(Data items)
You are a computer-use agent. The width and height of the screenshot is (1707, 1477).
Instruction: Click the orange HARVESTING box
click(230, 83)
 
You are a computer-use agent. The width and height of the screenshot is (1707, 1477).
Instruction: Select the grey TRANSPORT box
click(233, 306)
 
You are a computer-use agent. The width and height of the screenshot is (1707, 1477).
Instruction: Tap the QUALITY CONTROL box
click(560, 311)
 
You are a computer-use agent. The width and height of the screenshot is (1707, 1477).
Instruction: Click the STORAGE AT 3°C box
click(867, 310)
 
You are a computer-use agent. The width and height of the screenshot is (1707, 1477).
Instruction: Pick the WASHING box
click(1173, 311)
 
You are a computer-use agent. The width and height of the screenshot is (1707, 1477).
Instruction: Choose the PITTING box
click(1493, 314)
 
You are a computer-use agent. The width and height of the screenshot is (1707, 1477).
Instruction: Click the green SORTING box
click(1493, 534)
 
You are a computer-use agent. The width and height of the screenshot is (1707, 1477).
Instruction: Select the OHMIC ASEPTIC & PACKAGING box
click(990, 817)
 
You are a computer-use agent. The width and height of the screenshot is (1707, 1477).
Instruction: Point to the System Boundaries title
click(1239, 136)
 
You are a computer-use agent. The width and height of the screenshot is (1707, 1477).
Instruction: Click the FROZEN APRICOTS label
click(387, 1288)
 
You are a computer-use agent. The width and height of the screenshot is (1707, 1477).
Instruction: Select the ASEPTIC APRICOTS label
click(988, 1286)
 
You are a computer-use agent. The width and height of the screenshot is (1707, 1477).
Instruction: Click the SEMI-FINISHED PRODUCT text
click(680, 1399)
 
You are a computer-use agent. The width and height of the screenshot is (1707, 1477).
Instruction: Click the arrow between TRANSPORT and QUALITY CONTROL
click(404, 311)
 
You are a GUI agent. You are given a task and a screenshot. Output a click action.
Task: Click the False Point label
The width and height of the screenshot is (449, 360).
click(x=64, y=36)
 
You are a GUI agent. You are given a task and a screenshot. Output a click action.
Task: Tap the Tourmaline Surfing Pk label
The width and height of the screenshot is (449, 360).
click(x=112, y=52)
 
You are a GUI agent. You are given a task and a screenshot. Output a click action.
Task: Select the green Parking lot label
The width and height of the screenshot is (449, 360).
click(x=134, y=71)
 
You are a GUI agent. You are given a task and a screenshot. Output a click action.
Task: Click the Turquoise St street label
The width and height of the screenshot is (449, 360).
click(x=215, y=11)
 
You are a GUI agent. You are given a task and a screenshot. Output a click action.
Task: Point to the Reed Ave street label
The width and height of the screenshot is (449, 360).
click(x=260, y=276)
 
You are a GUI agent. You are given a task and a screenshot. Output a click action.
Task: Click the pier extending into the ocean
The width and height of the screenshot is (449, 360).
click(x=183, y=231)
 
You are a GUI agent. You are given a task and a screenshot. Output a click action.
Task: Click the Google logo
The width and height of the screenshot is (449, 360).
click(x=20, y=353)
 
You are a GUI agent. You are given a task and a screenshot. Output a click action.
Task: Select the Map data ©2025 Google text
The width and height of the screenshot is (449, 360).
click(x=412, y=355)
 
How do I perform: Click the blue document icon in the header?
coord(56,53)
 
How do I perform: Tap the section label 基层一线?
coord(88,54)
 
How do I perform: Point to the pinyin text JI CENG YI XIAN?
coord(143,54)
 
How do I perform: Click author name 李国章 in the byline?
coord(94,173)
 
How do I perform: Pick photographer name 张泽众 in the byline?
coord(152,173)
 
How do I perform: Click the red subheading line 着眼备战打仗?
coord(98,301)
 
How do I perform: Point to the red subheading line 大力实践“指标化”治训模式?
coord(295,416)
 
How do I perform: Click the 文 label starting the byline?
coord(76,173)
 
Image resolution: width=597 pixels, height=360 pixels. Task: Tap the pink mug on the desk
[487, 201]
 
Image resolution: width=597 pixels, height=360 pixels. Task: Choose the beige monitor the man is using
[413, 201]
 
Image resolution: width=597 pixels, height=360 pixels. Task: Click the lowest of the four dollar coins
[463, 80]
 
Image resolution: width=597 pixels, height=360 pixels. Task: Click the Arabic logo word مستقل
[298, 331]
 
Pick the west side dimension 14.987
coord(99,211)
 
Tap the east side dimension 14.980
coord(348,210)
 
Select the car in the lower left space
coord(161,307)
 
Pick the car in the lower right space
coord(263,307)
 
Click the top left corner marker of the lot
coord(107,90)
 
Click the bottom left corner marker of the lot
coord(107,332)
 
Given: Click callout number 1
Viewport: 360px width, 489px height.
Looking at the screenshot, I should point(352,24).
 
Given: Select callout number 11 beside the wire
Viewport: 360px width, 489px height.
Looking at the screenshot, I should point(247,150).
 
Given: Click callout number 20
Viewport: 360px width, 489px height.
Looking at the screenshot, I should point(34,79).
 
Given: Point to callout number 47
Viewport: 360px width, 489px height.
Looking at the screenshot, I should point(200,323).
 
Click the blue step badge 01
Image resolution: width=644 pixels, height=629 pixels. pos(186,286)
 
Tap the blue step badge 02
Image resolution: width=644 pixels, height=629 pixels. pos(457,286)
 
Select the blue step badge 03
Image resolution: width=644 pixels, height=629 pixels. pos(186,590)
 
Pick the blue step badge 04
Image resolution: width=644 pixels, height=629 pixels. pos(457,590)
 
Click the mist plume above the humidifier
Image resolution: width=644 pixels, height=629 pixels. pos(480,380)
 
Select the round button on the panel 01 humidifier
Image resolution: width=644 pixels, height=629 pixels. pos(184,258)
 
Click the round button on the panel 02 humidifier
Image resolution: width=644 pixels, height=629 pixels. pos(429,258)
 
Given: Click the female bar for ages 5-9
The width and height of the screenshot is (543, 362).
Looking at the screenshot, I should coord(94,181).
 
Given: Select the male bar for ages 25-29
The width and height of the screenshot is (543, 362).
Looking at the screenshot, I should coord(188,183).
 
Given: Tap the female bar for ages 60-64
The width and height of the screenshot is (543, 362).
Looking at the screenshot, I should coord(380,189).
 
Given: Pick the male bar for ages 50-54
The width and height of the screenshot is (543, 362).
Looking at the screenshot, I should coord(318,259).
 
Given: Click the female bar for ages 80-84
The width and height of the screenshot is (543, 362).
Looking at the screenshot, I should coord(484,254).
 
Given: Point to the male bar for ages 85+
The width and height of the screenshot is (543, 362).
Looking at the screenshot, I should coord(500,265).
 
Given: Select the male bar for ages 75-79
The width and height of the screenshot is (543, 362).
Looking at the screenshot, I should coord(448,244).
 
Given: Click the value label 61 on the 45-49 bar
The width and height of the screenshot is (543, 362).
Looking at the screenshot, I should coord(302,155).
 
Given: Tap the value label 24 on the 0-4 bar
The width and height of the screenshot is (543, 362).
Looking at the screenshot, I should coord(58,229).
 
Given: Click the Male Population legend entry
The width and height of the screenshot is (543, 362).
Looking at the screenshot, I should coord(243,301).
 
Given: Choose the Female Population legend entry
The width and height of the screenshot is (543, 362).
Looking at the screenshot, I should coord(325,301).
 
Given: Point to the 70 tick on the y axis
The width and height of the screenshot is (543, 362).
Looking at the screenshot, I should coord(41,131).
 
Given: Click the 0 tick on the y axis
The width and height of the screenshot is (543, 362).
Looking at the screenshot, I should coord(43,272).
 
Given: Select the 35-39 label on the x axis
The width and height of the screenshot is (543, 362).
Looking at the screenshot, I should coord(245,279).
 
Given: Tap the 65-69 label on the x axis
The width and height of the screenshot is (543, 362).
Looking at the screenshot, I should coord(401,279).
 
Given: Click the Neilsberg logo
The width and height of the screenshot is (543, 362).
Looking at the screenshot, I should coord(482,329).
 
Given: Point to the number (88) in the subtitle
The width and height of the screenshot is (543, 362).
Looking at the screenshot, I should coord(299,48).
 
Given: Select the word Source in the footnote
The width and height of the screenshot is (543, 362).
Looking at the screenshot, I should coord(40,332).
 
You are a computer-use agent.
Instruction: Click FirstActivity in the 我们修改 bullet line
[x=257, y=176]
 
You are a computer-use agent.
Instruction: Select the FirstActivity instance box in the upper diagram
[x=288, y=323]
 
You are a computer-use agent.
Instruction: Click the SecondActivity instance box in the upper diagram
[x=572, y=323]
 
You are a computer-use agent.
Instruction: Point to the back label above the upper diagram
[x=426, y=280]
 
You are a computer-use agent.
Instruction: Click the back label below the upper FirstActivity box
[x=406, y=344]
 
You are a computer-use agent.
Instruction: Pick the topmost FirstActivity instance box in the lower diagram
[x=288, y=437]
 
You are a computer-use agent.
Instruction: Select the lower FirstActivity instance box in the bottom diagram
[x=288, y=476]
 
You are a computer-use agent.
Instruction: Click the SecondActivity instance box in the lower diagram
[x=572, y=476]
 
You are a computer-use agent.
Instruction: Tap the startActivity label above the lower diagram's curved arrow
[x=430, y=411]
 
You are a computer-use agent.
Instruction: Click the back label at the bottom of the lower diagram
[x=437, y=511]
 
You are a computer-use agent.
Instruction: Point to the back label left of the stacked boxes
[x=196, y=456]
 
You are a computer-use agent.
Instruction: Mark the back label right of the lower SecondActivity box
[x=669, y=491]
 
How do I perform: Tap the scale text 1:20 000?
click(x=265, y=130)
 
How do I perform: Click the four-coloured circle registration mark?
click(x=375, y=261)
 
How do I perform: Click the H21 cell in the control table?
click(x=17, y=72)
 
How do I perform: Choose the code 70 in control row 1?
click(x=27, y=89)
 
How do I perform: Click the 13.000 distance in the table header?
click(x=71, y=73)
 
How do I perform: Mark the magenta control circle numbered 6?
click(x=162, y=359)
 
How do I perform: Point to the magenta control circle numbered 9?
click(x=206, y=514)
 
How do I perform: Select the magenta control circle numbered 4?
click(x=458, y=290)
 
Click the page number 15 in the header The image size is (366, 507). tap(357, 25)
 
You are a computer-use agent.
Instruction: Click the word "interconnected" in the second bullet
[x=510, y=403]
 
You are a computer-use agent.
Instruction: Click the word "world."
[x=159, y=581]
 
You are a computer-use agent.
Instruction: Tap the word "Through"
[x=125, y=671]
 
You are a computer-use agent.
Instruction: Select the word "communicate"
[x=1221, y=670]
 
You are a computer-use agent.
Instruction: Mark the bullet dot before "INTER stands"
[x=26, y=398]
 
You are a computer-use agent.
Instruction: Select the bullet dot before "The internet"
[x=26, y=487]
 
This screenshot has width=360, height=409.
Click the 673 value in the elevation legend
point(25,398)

## Task prompt
Rewrite the lines from the first one up to and including the line with "click(1493, 534)", putting "tile" in place of "box" and leaving everything else unchanged.

## Expected output
You are a computer-use agent. The width and height of the screenshot is (1707, 1477).
Instruction: Click the orange HARVESTING tile
click(230, 83)
 
You are a computer-use agent. The width and height of the screenshot is (1707, 1477).
Instruction: Select the grey TRANSPORT tile
click(233, 306)
 
You are a computer-use agent. The width and height of the screenshot is (1707, 1477).
Instruction: Tap the QUALITY CONTROL tile
click(560, 311)
 
You are a computer-use agent. The width and height of the screenshot is (1707, 1477).
Instruction: Click the STORAGE AT 3°C tile
click(867, 310)
 
You are a computer-use agent. The width and height of the screenshot is (1707, 1477).
Instruction: Pick the WASHING tile
click(1173, 311)
 
You are a computer-use agent. The width and height of the screenshot is (1707, 1477).
Instruction: Choose the PITTING tile
click(1493, 314)
 
You are a computer-use agent. The width and height of the screenshot is (1707, 1477).
Instruction: Click the green SORTING tile
click(1493, 534)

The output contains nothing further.